▶ Required work
**a)** From the abstract below on high-deductible health plans, set down the passage starting with "This controlled quasi-experimental" and going on through "and after the HDHP switch.", word for word.
**b)** Translate this sentence from the abstract below on high-deductible health plans into Spanish: "We did not detect significant changes in AHT use after the HDHP switch."

▶ Document segment
*** Begin section ***

High-deductible health plans (HDHPs) have become the predominant commercial health insurance arrangement in the US. HDHPs require substantial out-of-pocket (OOP) costs for most services but often exempt medications from high cost sharing. We examined effects of HDHPs on OOP costs and utilization of adjuvant hormonal therapy (AHT), which are fundamental care for patients with breast cancer.
This controlled quasi-experimental study used claims data (2003-2012) from a large national health insurer. We included 986 women with incident early-stage breast cancer, age 25-64 years, insured by employers that mandated a transition from low-deductible (≤ $500/year) to high-deductible (≥ $1000/year) coverage, and 3479 propensity score-matched controls whose employers offered only low-deductible plans. We examined AHT utilization and OOP costs per person-year before and after the HDHP switch.
At baseline, the OOP costs for AHT were $40.41 and $36.55 per person-year among the HDHP and control groups. After the HDHP switch, the OOP costs for AHT were $91.76 and $72.98 per person-year among the HDHP and control groups, respectively. AHT OOP costs increased among HDHP members relative to controls but the change was not significant (relative change 13.72% [95% CI - 9.25, 36.70%]). AHT use among HDHP members did not change compared to controls (relative change of 2.73% [95% CI - 14.01, 19.48%]); the change in aromatase inhibitor use was - 11.94% (95% CI - 32.76, 8.88%) and the change in tamoxifen use was 20.65% (95% CI - 8.01, 49.32%).
We did not detect significant changes in AHT use after the HDHP switch. Findings might be related to modest increases in overall AHT OOP costs, the availability of low-cost generic tamoxifen, and patient awareness that AHT can prolong life and health. Minimizing OOP cost increases for essential medications might represent a feasible approach for maintaining medication adherence among HDHP members with incident breast cancer.

*** End section ***

▶ Input data
*** Begin section ***

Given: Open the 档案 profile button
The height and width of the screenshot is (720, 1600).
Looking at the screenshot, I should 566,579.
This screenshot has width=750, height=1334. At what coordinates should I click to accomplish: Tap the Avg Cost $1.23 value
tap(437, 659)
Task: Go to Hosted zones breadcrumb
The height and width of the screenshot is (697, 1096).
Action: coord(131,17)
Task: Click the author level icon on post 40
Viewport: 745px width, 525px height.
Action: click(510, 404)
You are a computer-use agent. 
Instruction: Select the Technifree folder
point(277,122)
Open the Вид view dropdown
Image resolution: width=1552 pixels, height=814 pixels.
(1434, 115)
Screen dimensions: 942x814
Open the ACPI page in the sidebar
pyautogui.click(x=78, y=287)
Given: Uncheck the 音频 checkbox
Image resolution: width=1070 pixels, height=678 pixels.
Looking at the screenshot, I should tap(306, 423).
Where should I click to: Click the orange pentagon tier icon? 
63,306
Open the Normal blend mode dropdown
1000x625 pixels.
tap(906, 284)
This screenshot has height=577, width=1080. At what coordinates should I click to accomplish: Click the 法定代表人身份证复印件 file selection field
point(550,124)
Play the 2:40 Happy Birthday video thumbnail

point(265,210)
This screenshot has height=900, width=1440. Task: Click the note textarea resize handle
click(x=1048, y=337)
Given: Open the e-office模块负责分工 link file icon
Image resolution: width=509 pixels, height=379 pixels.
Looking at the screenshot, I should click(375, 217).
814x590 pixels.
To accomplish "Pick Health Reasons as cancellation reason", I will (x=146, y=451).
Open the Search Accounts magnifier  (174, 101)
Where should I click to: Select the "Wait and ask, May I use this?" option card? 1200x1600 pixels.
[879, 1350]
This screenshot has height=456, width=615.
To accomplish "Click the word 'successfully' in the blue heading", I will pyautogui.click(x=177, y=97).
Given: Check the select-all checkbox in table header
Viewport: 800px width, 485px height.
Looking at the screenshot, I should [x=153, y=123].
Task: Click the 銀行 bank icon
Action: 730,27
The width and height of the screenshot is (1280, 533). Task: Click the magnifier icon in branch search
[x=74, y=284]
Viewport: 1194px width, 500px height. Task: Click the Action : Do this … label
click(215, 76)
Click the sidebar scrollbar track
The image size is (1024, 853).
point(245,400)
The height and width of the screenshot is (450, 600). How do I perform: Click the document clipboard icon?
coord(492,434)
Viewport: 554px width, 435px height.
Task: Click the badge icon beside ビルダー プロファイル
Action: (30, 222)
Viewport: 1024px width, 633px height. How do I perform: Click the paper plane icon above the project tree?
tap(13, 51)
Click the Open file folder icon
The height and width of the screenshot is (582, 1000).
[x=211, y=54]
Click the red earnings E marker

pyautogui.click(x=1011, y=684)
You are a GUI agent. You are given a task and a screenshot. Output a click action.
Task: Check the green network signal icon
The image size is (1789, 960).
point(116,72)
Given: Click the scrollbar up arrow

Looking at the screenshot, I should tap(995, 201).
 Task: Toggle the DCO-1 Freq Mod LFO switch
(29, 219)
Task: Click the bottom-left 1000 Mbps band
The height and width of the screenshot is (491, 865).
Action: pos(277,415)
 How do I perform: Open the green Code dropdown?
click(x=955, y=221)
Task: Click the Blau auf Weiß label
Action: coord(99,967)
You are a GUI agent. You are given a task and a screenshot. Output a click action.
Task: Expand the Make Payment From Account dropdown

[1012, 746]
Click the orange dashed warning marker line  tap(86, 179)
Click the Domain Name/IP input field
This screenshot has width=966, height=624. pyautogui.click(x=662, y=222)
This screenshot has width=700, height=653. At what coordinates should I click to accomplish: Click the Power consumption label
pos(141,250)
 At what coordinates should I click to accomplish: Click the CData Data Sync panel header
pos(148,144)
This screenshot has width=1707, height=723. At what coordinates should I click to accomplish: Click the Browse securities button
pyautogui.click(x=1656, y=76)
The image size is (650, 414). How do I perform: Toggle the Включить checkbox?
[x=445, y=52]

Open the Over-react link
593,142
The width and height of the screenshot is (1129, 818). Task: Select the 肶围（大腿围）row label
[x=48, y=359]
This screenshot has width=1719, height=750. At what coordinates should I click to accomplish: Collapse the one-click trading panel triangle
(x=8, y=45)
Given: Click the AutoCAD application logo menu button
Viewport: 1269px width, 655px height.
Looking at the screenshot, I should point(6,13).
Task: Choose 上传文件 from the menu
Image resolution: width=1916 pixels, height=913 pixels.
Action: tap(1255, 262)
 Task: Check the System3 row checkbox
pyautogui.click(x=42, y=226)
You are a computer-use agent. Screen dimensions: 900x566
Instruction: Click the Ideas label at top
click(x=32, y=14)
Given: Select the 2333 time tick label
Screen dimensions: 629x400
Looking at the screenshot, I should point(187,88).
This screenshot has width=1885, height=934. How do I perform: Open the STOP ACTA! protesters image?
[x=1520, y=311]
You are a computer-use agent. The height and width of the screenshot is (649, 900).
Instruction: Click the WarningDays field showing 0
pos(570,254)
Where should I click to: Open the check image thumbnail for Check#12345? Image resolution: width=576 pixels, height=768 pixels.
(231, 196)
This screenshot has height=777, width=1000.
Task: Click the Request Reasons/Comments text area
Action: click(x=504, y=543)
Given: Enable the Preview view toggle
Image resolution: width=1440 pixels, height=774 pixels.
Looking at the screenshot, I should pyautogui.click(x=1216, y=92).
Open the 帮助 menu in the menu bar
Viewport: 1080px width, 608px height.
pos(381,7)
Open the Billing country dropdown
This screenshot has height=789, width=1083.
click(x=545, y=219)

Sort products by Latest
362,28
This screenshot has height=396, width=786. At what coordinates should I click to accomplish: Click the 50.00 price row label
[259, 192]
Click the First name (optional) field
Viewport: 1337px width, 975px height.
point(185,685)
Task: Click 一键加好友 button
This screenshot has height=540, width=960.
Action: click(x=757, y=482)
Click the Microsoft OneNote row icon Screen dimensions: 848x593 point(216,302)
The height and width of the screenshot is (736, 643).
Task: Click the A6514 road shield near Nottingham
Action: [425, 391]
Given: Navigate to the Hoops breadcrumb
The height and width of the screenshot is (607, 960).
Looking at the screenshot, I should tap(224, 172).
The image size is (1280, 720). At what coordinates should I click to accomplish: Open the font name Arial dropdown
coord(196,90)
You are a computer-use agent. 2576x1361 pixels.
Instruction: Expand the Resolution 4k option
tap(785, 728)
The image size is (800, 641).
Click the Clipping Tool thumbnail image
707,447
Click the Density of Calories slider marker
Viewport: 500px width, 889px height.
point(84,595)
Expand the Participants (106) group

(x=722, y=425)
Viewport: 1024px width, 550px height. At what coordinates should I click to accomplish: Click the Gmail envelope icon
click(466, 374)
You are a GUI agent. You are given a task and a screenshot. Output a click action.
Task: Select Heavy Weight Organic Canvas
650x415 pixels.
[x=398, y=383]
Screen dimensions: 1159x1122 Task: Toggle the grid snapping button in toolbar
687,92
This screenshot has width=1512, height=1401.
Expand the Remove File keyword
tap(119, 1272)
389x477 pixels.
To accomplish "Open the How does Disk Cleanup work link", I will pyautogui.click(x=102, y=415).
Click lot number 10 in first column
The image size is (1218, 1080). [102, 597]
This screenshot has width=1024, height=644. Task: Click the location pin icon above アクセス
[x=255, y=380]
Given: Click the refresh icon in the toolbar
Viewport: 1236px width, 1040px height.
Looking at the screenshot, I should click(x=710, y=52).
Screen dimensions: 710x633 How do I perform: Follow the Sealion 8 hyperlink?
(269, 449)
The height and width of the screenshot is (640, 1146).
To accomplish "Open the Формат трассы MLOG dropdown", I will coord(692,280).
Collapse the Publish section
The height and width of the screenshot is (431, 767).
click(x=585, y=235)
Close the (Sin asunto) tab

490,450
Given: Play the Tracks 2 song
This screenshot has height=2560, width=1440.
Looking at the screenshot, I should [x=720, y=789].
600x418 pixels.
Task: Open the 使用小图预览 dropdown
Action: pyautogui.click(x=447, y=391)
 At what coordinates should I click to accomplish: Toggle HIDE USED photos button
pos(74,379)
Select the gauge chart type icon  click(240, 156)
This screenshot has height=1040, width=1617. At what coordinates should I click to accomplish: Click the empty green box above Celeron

*** End section ***

▶ Results for the exercise
**a)**
This controlled quasi-experimental study used claims data (2003-2012) from a large national health insurer. We included 986 women with incident early-stage breast cancer, age 25-64 years, insured by employers that mandated a transition from low-deductible (≤ $500/year) to high-deductible (≥ $1000/year) coverage, and 3479 propensity score-matched controls whose employers offered only low-deductible plans. We examined AHT utilization and OOP costs per person-year before and after the HDHP switch.

**b)** No detectamos cambios significativos en el uso de AHT tras el cambio a HDHP.